A primeira semana de junho começou com um tema que voltou a mobilizar governos, empresas e especialistas em todo o mundo. Nesta segunda-feira (1º), teve início a Semana Nacional do Meio Ambiente, período que antecede o Dia Mundial do Meio Ambiente, celebrado em 5 de junho. O que mais chama atenção em 2026 é o alerta crescente sobre a velocidade da degradação ambiental: estimativas internacionais apontam que o planeta continua perdendo áreas de floresta em ritmo acelerado, enquanto eventos climáticos extremos se tornam cada vez mais frequentes.

O assunto ganhou força porque os impactos já não aparecem apenas em regiões distantes.

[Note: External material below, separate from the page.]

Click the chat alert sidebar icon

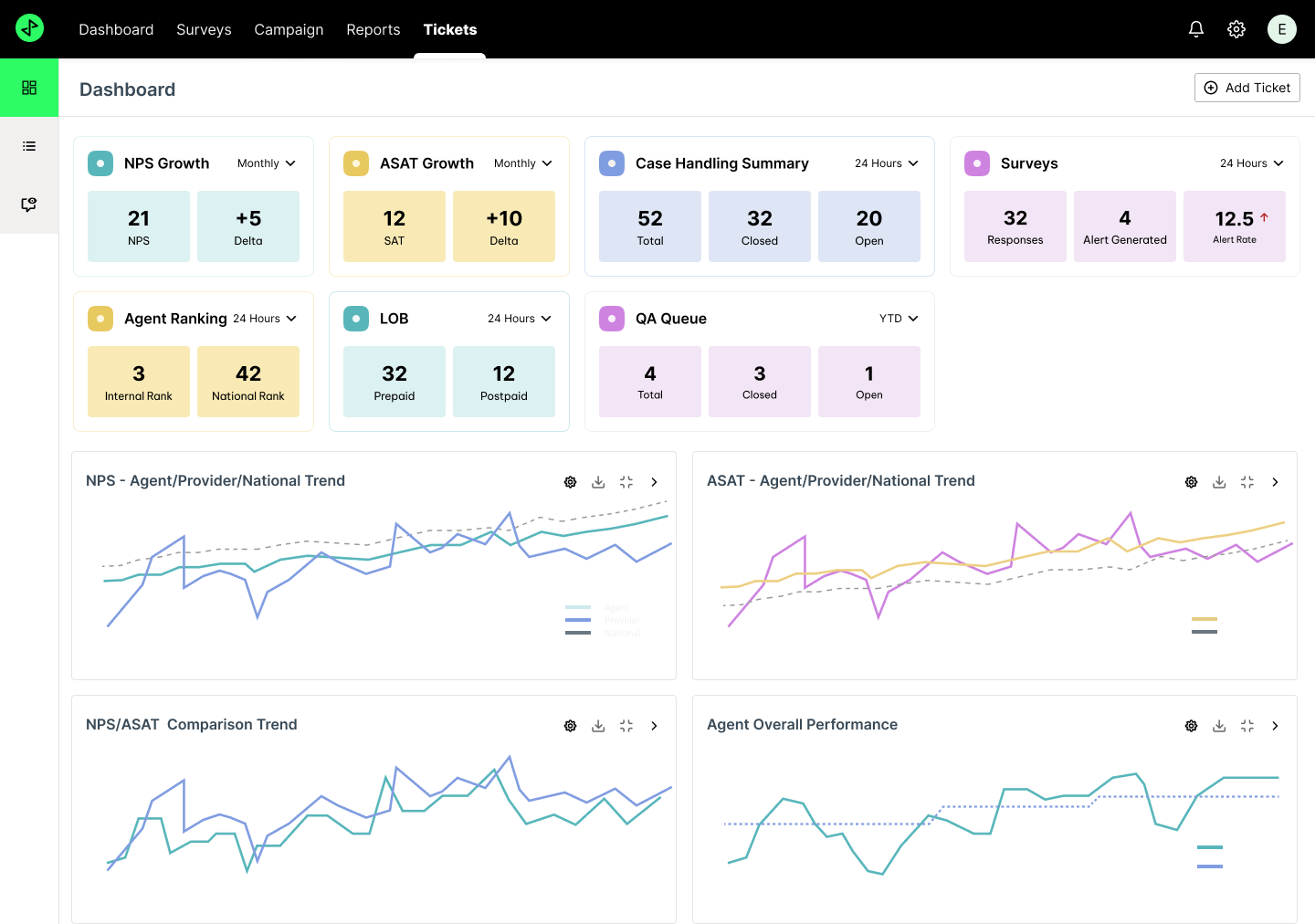click(x=29, y=205)
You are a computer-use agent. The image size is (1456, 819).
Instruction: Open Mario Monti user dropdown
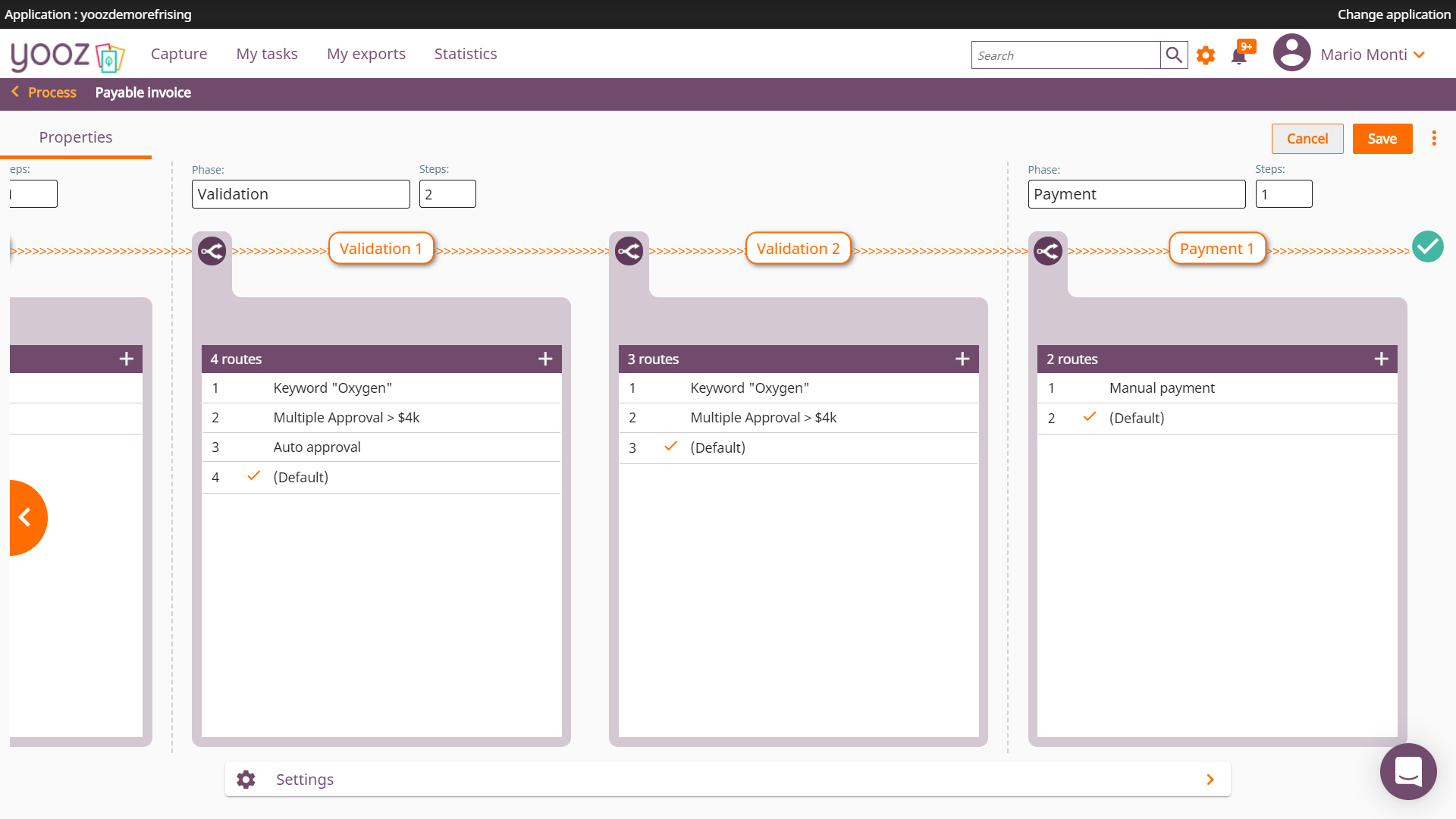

Ondas de calor recordes, secas prolongadas, enchentes e mudanças nos ciclos de chuva passaram a fazer parte da rotina de milhões de pessoas ao redor do mundo. Especialistas afirmam que as mudanças climáticas deixaram de ser um problema do futuro para se tornarem uma realidade visível no presente.

Outro dado que desperta curiosidade é a mudança de comportamento das empresas. Cada vez mais companhias estão investindo em projetos de restauração ambiental, economia circular e redução de emissões não apenas por questões de imagem, mas também por sobrevivência econômica. Setores como agronegócio, energia, seguros e construção civil já calculam prejuízos associados a eventos climáticos extremos e passaram a tratar o meio ambiente como uma questão estratégica de negócios.

Em 2026, o tema central das discussões ambientais gira em torno dos sinais que a Terra está enviando e das respostas que governos, empresas e cidadãos escolherão dar nos próximos anos. A proximidade do Dia Mundial do Meio Ambiente reacende um debate que vai além da preservação da natureza: a preocupação agora envolve diretamente economia, produção de alimentos, consumo e qualidade de vida nas grandes cidades.